= Exercise instructions =
a: Answer from the Corey Nislow profile, one line per answer, marked like the questions:
(i) Who was his doctoral advisor?
(ii) Which university awarded his PhD?
(iii) At which university is he a professor?
b: Resume the Corey Nislow profile, starting after its final sentence.

··· Document excerpt ···

- Born: 1966 (age 59–60) New York, U.S.
- Education: New College (Sarasota, Florida), B.A. University of Colorado, PhD
- Spouse: Guri Giaever
- Scientific career
- Fields: Genetics, Genomics, Molecular Biology, Biochemistry, Drug Discovery and Development, Astrobiology
- Doctoral advisor: Richard McIntosh
- Website: https://www.ggcnlab.com

= Corey Nislow =

American geneticist

Corey Nislow is an American geneticist and molecular biologist. He is a Professor of genomics, pharmaceutical science and biochemistry at the University of British Columbia.

··· Records provided ···

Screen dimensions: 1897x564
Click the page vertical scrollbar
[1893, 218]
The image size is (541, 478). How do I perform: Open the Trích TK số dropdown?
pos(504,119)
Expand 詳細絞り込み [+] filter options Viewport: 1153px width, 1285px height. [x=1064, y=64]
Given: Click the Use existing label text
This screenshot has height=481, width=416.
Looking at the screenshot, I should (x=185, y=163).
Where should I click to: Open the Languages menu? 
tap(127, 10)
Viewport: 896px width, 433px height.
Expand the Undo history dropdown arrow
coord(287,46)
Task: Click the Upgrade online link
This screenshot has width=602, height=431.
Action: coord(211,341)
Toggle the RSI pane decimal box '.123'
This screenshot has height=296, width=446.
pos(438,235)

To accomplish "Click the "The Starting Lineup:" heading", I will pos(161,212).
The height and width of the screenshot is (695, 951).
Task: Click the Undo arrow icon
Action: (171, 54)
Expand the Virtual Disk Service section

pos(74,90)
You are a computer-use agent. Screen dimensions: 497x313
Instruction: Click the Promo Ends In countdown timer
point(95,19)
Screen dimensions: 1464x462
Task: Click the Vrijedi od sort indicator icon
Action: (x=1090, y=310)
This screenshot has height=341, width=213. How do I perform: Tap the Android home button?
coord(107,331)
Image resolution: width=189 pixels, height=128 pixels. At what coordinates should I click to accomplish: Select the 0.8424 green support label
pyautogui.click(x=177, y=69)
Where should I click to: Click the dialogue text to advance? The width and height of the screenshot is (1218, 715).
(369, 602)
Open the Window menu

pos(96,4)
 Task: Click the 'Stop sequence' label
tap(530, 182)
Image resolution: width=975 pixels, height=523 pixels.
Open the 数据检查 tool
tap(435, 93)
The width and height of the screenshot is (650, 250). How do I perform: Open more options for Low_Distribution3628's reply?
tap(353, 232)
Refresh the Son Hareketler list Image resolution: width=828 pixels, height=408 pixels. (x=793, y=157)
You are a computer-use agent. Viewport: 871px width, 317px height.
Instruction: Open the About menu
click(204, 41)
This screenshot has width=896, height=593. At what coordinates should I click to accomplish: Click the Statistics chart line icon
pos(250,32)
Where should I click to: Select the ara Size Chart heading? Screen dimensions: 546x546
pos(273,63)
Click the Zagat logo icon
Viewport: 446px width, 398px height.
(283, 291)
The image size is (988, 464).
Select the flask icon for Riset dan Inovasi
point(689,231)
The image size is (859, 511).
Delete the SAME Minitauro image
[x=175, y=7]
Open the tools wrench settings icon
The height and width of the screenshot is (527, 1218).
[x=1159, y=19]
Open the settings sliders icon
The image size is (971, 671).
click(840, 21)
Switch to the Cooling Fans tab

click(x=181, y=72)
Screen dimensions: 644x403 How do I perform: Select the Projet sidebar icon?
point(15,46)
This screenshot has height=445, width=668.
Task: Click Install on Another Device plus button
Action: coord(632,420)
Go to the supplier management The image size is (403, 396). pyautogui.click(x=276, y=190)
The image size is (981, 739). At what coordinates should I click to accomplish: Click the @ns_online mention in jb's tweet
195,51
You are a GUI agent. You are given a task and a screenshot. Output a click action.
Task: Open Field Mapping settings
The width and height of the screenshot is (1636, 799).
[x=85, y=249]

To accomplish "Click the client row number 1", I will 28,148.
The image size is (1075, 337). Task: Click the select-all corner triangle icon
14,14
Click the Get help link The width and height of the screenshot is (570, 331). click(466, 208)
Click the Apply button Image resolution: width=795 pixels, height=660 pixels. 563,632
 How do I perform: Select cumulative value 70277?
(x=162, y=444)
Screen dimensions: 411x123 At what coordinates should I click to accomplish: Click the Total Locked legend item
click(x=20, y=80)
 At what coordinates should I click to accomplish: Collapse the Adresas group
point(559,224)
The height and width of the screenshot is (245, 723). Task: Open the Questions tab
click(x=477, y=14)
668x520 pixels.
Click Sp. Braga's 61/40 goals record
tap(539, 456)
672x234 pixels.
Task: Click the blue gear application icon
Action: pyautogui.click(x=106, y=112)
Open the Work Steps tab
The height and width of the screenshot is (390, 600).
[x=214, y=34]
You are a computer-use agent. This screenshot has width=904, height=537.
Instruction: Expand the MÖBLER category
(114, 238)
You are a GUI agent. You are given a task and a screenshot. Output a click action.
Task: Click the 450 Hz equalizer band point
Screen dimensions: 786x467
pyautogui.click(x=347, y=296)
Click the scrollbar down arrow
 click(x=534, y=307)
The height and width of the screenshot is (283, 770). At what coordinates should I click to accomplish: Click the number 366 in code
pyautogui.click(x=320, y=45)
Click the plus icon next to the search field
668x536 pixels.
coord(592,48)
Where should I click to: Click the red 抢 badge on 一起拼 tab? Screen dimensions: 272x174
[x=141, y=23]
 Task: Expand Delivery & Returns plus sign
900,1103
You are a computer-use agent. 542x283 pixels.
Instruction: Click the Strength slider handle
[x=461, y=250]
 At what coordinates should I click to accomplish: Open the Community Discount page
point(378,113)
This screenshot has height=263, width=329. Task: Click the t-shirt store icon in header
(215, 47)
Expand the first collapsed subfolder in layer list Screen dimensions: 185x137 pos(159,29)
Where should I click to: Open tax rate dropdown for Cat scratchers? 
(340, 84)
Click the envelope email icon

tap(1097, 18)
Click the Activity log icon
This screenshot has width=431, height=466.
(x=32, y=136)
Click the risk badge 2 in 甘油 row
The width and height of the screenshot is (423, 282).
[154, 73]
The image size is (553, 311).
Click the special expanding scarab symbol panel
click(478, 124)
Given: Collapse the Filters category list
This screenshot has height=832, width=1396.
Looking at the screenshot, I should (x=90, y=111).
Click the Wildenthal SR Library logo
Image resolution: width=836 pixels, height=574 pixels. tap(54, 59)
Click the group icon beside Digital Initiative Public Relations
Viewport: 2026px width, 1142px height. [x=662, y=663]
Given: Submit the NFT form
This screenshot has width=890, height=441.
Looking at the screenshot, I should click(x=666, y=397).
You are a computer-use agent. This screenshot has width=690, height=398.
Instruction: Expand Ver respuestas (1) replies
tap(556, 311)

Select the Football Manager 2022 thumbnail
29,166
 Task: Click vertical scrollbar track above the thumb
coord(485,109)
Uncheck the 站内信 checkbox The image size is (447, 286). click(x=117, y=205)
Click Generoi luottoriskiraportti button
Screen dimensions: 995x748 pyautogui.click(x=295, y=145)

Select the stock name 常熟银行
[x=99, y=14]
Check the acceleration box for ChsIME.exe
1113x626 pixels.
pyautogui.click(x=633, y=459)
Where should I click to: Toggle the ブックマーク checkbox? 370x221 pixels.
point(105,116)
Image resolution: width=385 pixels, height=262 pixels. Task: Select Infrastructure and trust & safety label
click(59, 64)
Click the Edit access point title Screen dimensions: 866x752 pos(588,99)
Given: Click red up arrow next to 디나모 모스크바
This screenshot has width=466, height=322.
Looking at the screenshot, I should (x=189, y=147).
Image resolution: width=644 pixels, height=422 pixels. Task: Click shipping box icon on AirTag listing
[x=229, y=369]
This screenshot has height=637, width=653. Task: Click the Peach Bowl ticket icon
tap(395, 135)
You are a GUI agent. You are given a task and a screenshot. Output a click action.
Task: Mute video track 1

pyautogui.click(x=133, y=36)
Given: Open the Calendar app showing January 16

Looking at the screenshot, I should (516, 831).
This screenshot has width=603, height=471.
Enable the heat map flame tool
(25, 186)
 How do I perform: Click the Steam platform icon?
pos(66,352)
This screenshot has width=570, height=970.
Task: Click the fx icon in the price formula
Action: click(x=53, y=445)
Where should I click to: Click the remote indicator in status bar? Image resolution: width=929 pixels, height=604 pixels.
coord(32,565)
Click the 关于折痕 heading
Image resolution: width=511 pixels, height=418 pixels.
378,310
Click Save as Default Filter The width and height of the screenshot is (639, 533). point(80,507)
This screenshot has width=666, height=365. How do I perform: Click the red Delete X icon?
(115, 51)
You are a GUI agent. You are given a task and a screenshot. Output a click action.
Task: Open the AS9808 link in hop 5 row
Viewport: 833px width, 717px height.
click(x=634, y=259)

···

= Answers per task =
a:
(i) Richard McIntosh
(ii) University of Colorado
(iii) University of British Columbia

b:
== Biography ==
Corey Nislow received his Bachelor of Arts in developmental biology at New College (Sarasota, Florida). In 1994, He completed his PhD in cell and molecular biology at the University of Colorado (Boulder, Colorado) under the supervision of Professor Richard McIntosh, and then pursued his postdoctoral studies at the American Cancer Society. Nislow spent 6 years working in several Bay Area biotechs and has co-led (with his spouse, Guri Giaever, who is also a professor at the University of British Columbia) genomics laboratories at Stanford University (Ronald W. Davis laboratory), University of Toronto, and University of British Columbia. He is also a co-founder of a biotech start-up, genetic networks.

== Research ==
Corey Nislow is known mainly for his efforts in the field of chemogenomics and drug research by introducing the chemogenomic technique HIP-HOP, developed by him and Guri Giaever. He has over 190 peer-reviewed publications and more than 10 US patents. He has been also working in space biology, where he studies molecular mechanisms affected by microgravity and cosmic radiation.